One way of using mincss
is to run it on the command line and look at the ouput, then audit it and give yourself an idea of selectors that aren't used. A safer way is to just do one page at a time. It's safer.
The way it works is that it parses the CSS payload (from inline blocks or link
tags) with a relatively advanced regular expression and then loops over each selector one at a time and runs it with cssselect (which uses lxml) to see if the selector is used anywhere.

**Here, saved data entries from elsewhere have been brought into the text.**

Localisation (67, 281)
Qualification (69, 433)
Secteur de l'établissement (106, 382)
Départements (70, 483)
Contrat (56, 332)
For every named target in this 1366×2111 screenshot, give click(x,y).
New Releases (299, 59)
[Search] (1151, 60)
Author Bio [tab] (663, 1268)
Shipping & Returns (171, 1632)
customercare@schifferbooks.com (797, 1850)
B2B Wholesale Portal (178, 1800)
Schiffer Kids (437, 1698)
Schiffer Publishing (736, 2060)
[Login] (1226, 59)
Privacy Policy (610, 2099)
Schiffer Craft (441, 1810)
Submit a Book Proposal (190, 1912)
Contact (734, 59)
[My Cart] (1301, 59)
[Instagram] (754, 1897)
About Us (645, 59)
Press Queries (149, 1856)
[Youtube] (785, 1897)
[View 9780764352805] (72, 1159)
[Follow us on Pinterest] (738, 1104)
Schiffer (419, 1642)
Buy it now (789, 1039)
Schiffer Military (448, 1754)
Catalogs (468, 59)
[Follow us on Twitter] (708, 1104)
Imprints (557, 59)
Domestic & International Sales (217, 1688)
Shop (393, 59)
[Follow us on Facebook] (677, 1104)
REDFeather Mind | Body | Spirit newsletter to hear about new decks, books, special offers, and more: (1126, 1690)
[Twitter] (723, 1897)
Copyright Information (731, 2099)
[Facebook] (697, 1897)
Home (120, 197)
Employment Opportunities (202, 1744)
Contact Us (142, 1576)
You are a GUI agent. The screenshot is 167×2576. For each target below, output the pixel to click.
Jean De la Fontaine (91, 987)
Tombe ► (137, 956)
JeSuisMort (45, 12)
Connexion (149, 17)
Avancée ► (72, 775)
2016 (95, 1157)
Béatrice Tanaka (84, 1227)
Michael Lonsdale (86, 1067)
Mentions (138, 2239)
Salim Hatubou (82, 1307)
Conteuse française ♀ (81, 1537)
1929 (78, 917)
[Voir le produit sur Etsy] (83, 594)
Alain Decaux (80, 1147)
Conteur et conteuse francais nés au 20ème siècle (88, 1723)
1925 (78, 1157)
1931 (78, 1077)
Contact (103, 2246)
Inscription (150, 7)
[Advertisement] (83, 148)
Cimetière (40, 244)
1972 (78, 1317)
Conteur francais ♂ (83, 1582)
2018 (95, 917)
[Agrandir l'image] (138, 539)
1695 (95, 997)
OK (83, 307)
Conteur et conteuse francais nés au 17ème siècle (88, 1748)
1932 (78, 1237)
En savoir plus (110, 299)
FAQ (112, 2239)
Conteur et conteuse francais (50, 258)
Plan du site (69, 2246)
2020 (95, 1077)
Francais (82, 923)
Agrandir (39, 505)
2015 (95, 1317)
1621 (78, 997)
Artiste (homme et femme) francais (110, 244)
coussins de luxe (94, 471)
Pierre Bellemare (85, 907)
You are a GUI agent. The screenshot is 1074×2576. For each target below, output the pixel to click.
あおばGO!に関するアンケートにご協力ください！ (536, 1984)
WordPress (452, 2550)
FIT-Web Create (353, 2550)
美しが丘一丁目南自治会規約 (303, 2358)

If the selector isn't used the selector is removed.
I know I'm not explaining it well so I put together a little example implementation which you can download and run locally just to see how it works.
Now, regarding Javascript and DOM manipulations and stuff; there's not a lot you can do about that. If you know exactly what your Javascript does, for example, creating a div
with class loggedin-footer
you can prepare your CSS to tell mincss
to leave it alone by adding /* no mincss */
somewhere in the block. Again, look at the example implementation for how this can work.
An alternative is to instead of using urllib.urlopen()
you could use a headless browser like PhantomJS which will run it with some Javascript rendering but you'll never cover all bases. For example, your page might have something like this:
$(function() {
$.getJSON('/is-logged-in', function(res) {
if (res.logged_in) {
$('<div class="loggedin-footer">').appendTo($('#footer'));
}
});
});
But let's not focus on what it can not do.
I think this can be a great tool for all of us who either just download a bloated CSS framework or you have a legacy CSS that hasn't been updated as new HTML is added and removed.
The code is Open Source (of course) and patiently awaiting your pull requests. There's almost full test coverage and there's still work to be done to improve the code such as finding more bugs and optimizing.
Also, there's a rough proxy server you can start that attempts to run it on any URL. You start it like this:
pip install Flask cd mincss/proxy python app.py
and then you just visit something like http://localhost:5000/www.peterbe.com/about
and you can see it in action. That script needs some love since it's using lxml
to render the processed output which does weird things to some DOM elements.
I hope it's of use to you.
UPDATE
Published a blog post about using mincss in action
UPDATE 2
cssmin now supports downloading using PhantomJS which means that Javascript rendering will work. See this announcement
UPDATE 3
Version 0.8 is 500% faster now for large documents. Make sure you upgrade!